***** STORED DATA
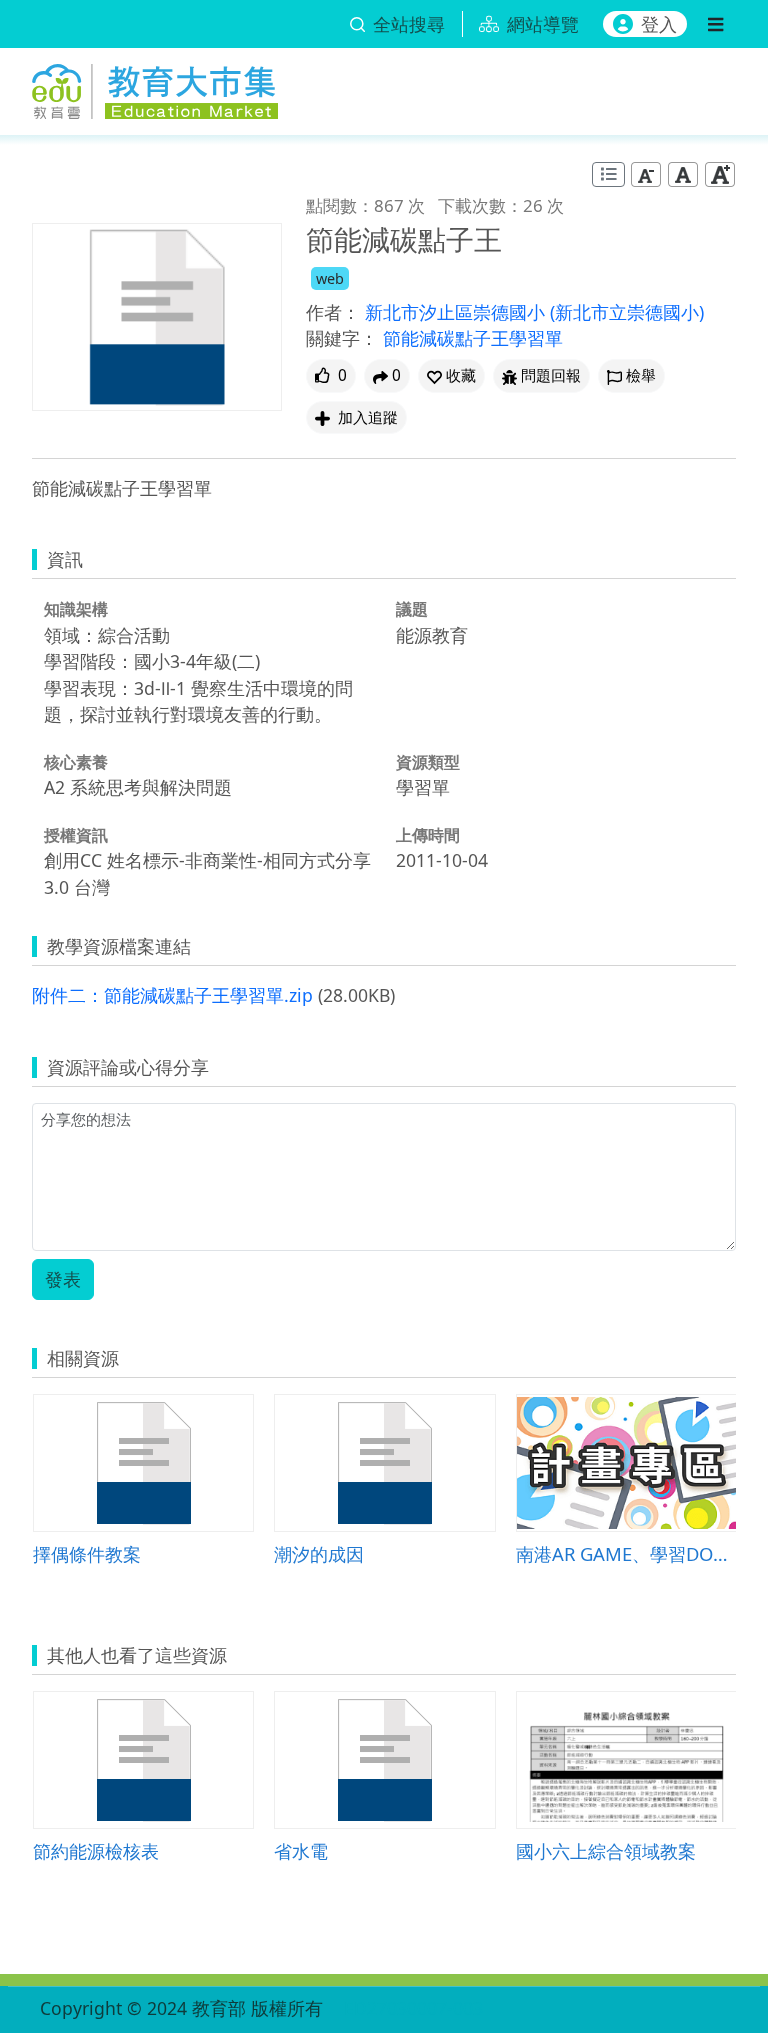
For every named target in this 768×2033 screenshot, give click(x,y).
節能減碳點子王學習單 (473, 338)
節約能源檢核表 (96, 1850)
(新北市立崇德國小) (627, 312)
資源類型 (428, 762)
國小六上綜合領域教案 (606, 1850)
**********
If the listing above includes images, copy every line of it exactly except those images.

For every named target in this 768×2033 screenshot, give click(x,y).
節能減碳點子王學習單 (473, 338)
節約能源檢核表 (96, 1850)
(新北市立崇德國小) (627, 312)
資源類型 (428, 762)
國小六上綜合領域教案 (606, 1850)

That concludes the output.